▸ **WHAT TO WORK ON**:
(A) Reproduce the passage on Conisbrough word for word, starting with "The Settlement of" and going on through "Battle of Hastings.".
(B) According to the passage on Conisbrough, who held the manor of Conisbrough at the time of the Norman Conquest?
(C) From the passage on Conisbrough, list the places on which William de Warenne's chief English estates were based.

### SELECTION

The Settlement of Conisbrough
The name of the town of Conisbrough is older than the establishment
of the present castle. It is derived from the Anglo-Saxon
Cyningesburh - ‘the defended burh of
the King’- and suggests that the area belonged to one or other of the
Anglo-Saxon kings, before the Norman Conquest. At the time of the conquest
the manor of Conisbrough was held by King Harold who was defeated in the
Battle of Hastings.
In the
Domesday survey the Honour of Conisbrough was a large estate, centred on
the burh, and twenty eight vills (small townships) then belonged to
it. Most of these places are in the Doncaster district. The Honour, once
Harold’s, was then in the possession of William de Warenne, whose family
were to remain the owners for a considerable time.
The first Norman Castle
William,
the first Earl Warenne, was the son-in-law of William I. He had been one of
the King’s original followers from Normandy in 1066, and one of the chief
knights in the campaign of conquest. He was given property by King William
in many different areas of England, his other two chief estates were based
on Castle Acre in Norfolk and on
Lewes in Sussex. William’s principal English holding appears to have
been his Yorkshire estate, at the head of which was Conisbrough. Very little
is known of Earl William’s first castle at Conisbrough, although it is
thought to have been of the common
motte and bailey design and probably built at some time around 1070
on the site of the present stone castle.

######
### SUPPLIED INFORMATION

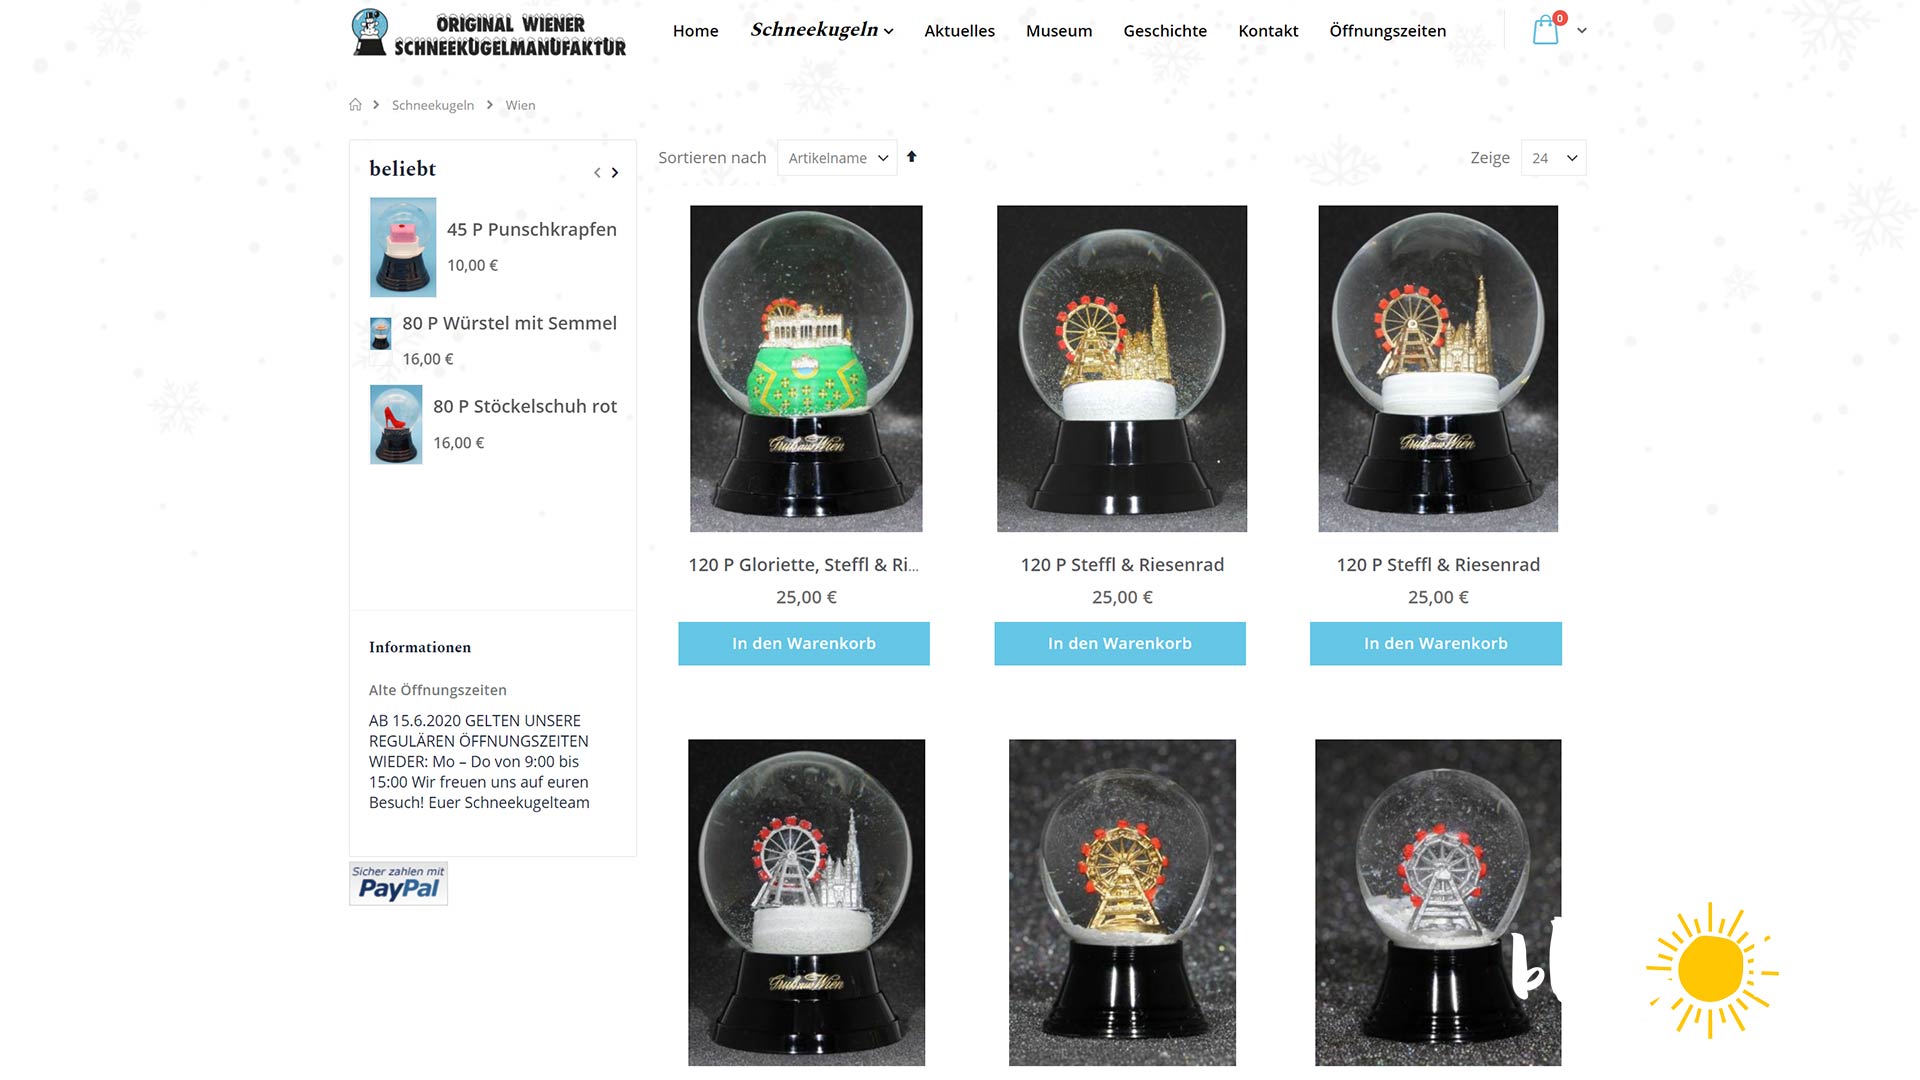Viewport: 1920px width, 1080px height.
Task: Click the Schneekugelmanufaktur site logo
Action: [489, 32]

######

▸ **ANSWERS TO THE PROBLEMS**:
(A)
The Settlement of Conisbrough
The name of the town of Conisbrough is older than the establishment
of the present castle. It is derived from the Anglo-Saxon
Cyningesburh - ‘the defended burh of
the King’- and suggests that the area belonged to one or other of the
Anglo-Saxon kings, before the Norman Conquest. At the time of the conquest
the manor of Conisbrough was held by King Harold who was defeated in the
Battle of Hastings.

(B) King Harold held the manor of Conisbrough at the time of the Norman Conquest.

(C)
- Conisbrough (at the head of his Yorkshire estate)
- Castle Acre in Norfolk
- Lewes in Sussex